Ich habe meinen Fernseher vor 2 Wochen entsorgt. Wenn ich schon keine Arbeit habe, möchte ich gern selber entscheiden, was mich interessiert. Seither sind meine Tage länger und mit sinnvolleren Inhalten gefüllt. Ich lese wieder Bücher, informiere mich im Internet über Themen, die ich spannend finde und habe mehr Zeit mir meine eigenen Gedanken zu machen.
Fernseher wegwerfen ? Kann ich jedem empfehlen.
R.
Die Mediendarstellung von Gewaltakten rund um den Globus verabscheue ich ebenfalls, wenngleich ich selbst keine bessere Handhabung als eine pure Faktenschilderung parat habe.
Viel schrecklicher finde ich jedoch, selbst wenn es nicht direkt der Kern deines Artikels ist, die aufgezeigt Perspektivlosigkeit eines Teils der Gesellschaft - und das in einem Alter, in dem das geistige, kreative Potential gefördert werden müsste.
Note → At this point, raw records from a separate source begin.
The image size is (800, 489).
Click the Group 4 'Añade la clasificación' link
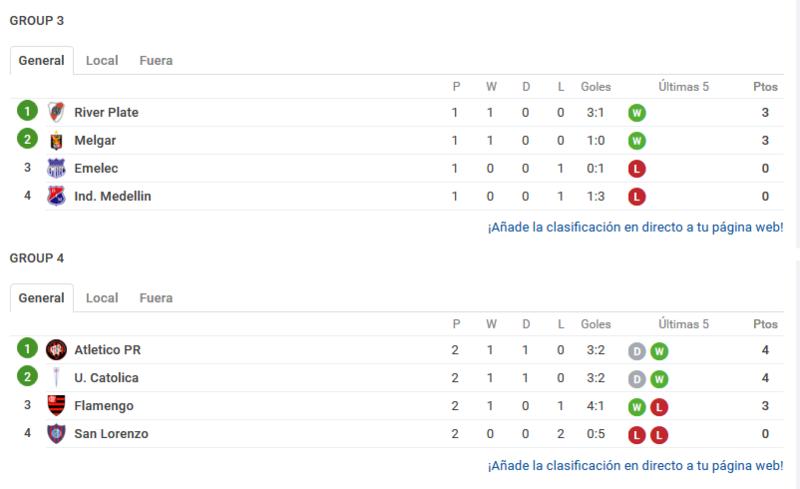click(635, 466)
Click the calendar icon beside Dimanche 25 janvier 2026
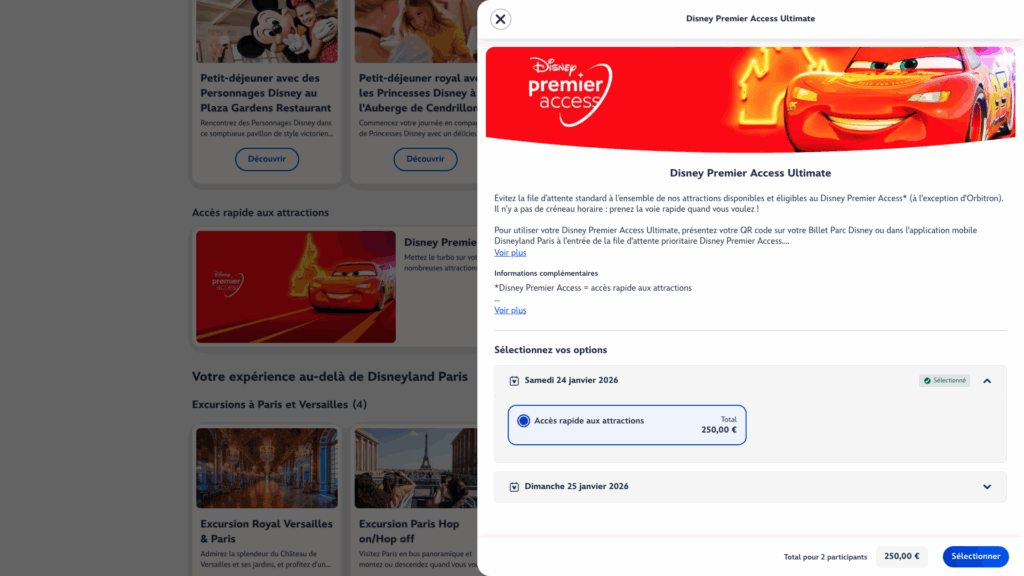Image resolution: width=1024 pixels, height=576 pixels. 514,487
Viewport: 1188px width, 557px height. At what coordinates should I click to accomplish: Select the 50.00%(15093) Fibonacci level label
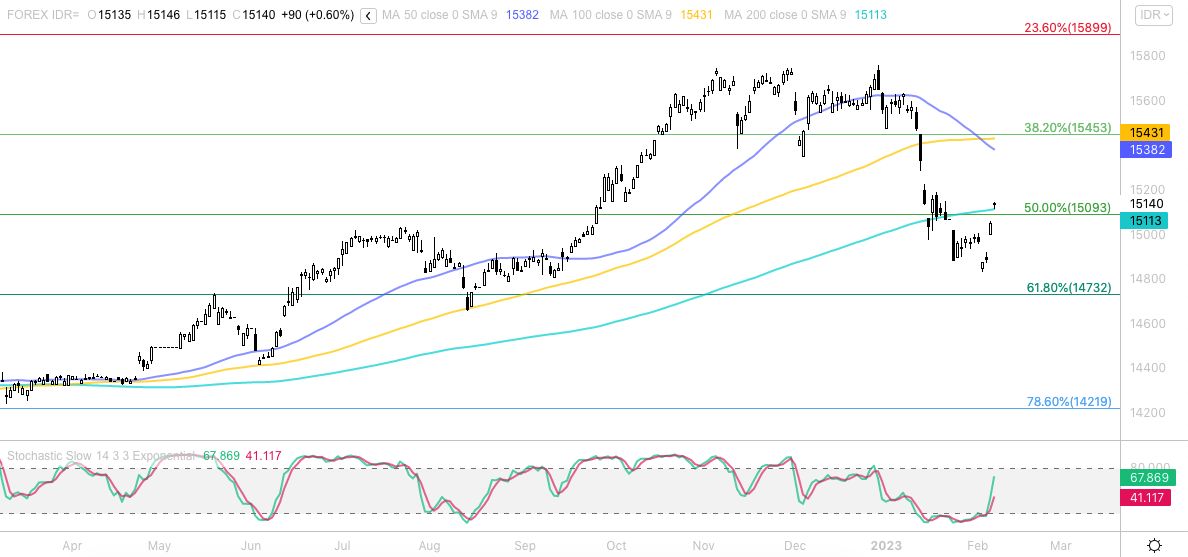[1067, 208]
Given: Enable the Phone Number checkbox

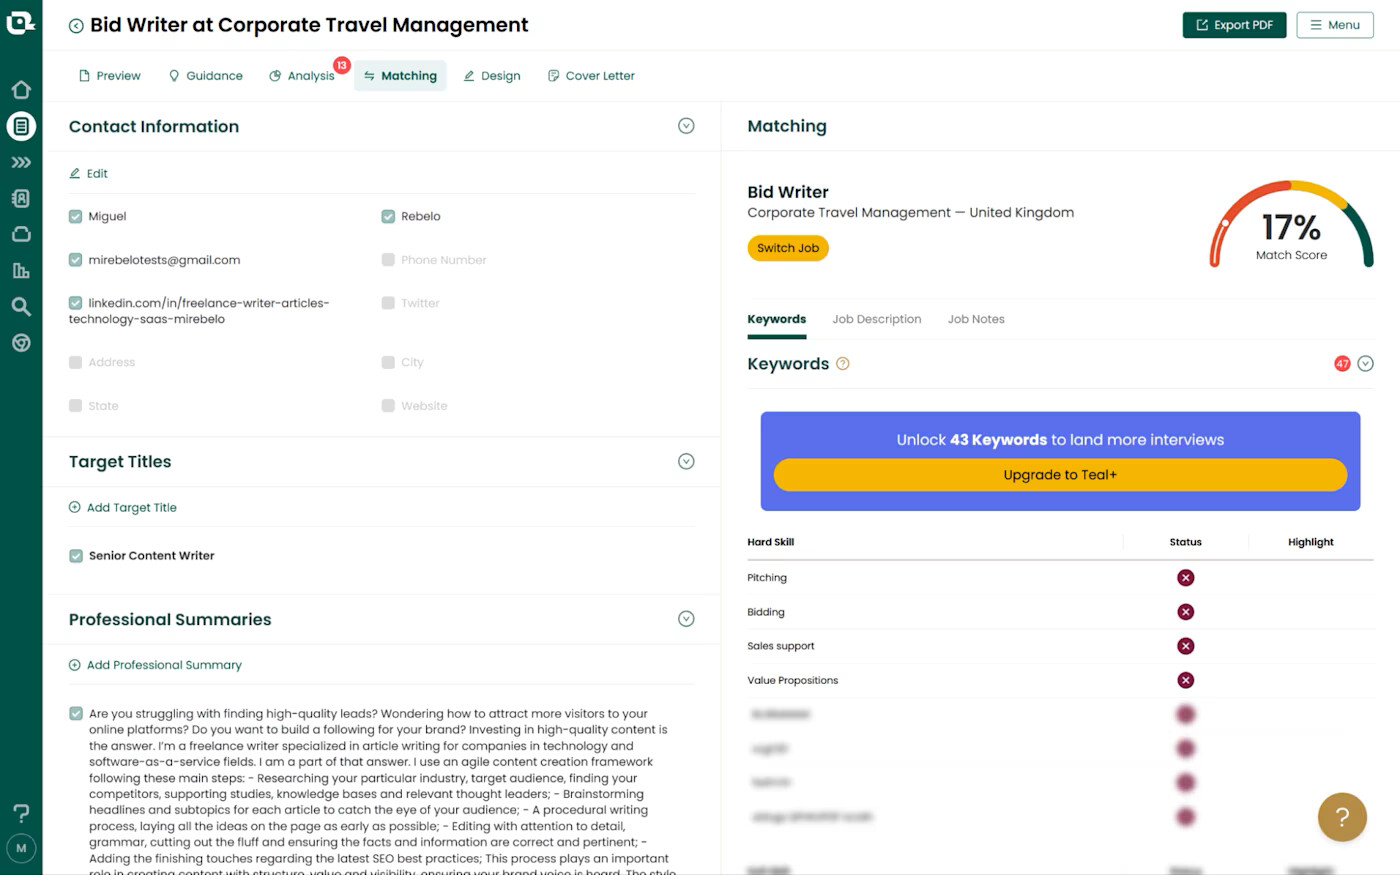Looking at the screenshot, I should [388, 260].
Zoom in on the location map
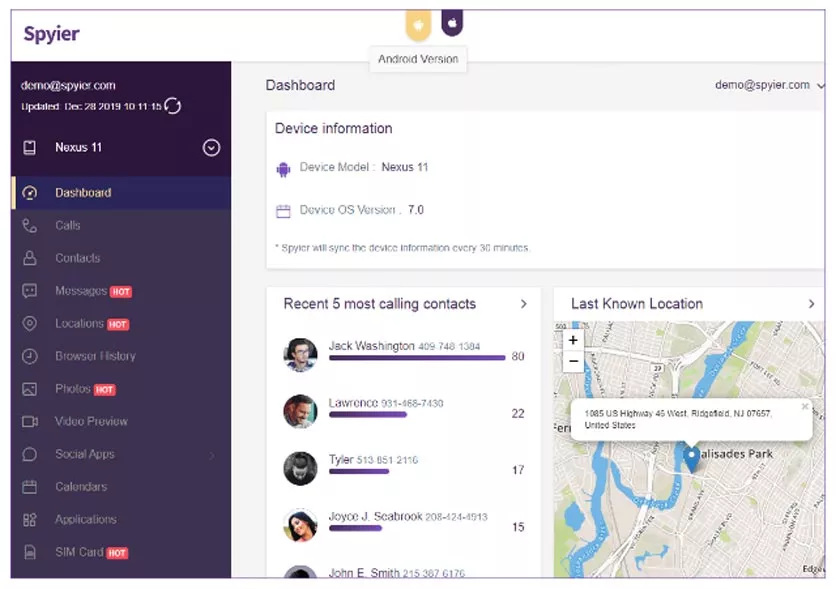840x589 pixels. tap(573, 340)
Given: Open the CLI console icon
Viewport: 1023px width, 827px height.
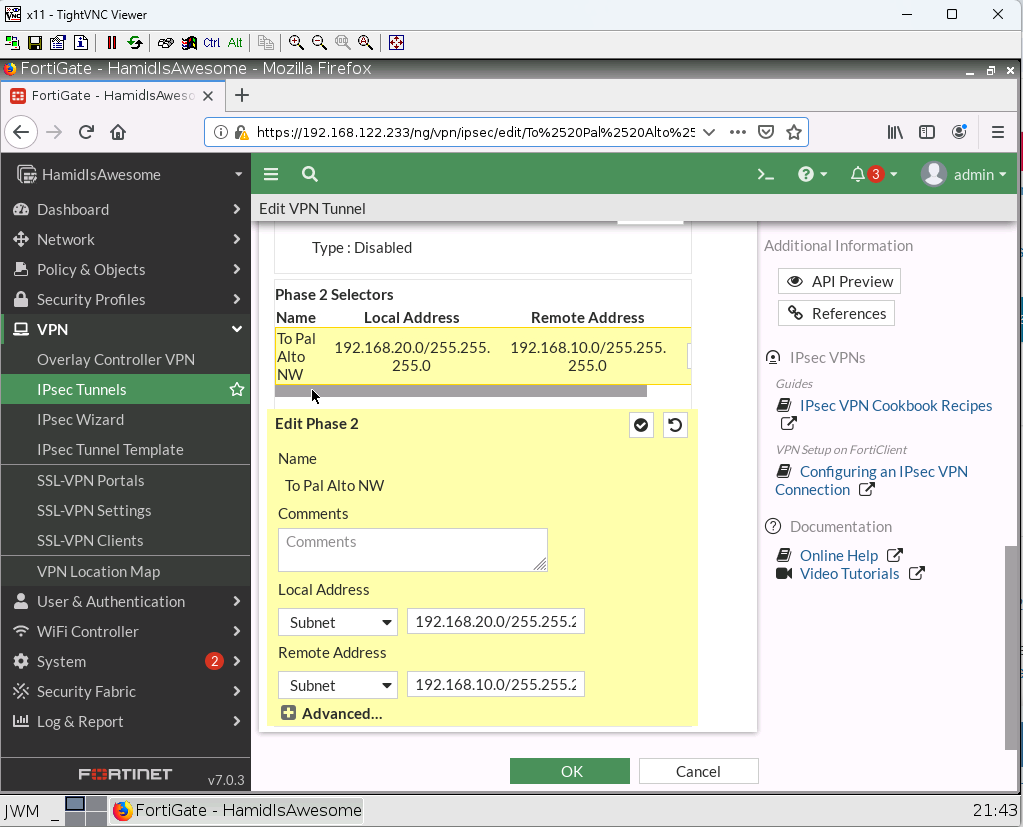Looking at the screenshot, I should click(x=766, y=174).
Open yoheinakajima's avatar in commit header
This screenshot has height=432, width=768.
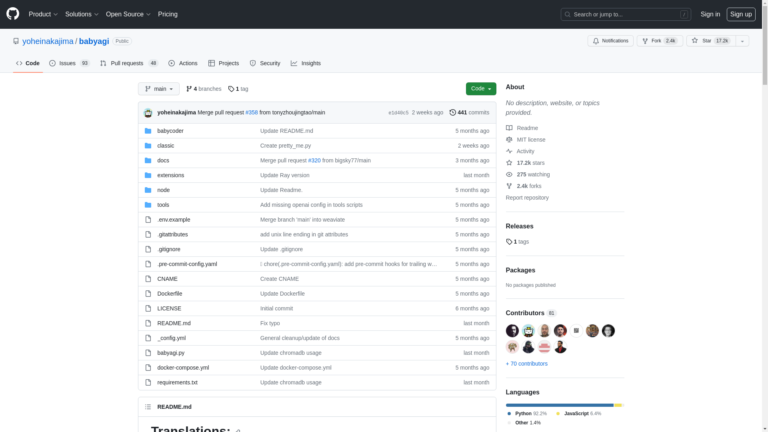(x=148, y=113)

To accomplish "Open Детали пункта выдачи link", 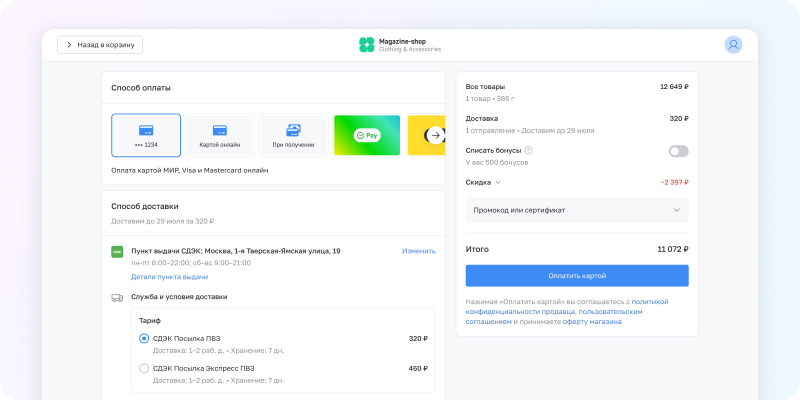I will (169, 276).
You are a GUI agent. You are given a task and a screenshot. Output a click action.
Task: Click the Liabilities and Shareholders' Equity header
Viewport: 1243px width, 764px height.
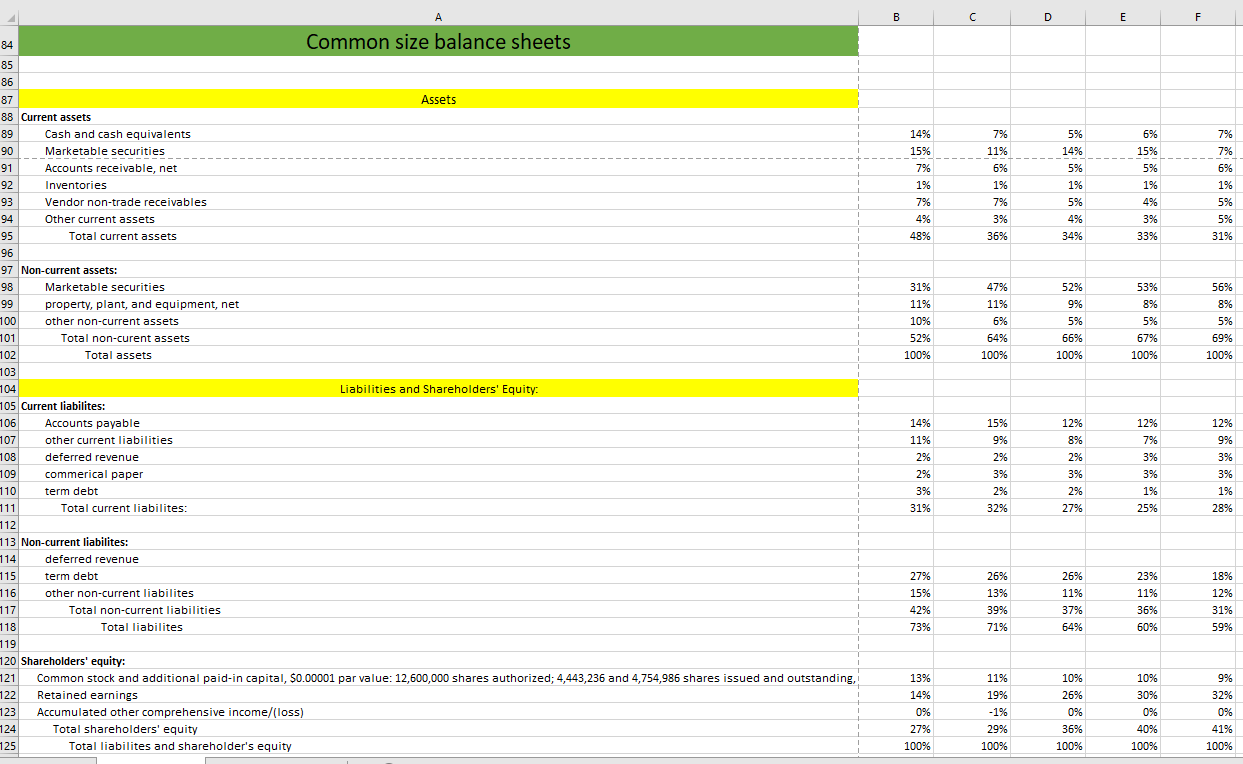[438, 389]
Diese… ja wahrlich systematische Vorbereitung auf die Arbeitslosigkeit und ein Leben ohne berufliche Perspektive (sofern man da nicht irgendwie rausgeholt wird oder sich durch eigene Kraft dort herausarbeitet). Es ist… pervers, widerlich, handelt es sich doch um Menschen wie du und ich. Und sowas will als “moderne Gesellschaft” resp. “Wissensgesellschaft” durchgehen.
– Carsten
P.S. Zu Beginn meines Studiums, vor 4 Jahren, habe ich mich bewusst gegen den Besitz eines Fernsehers entschieden - nicht zuletzt aus selbigen Gründen. Kann daher Rogilla nur beipflichten: Eine bessere Entscheidung wird man selten treffen.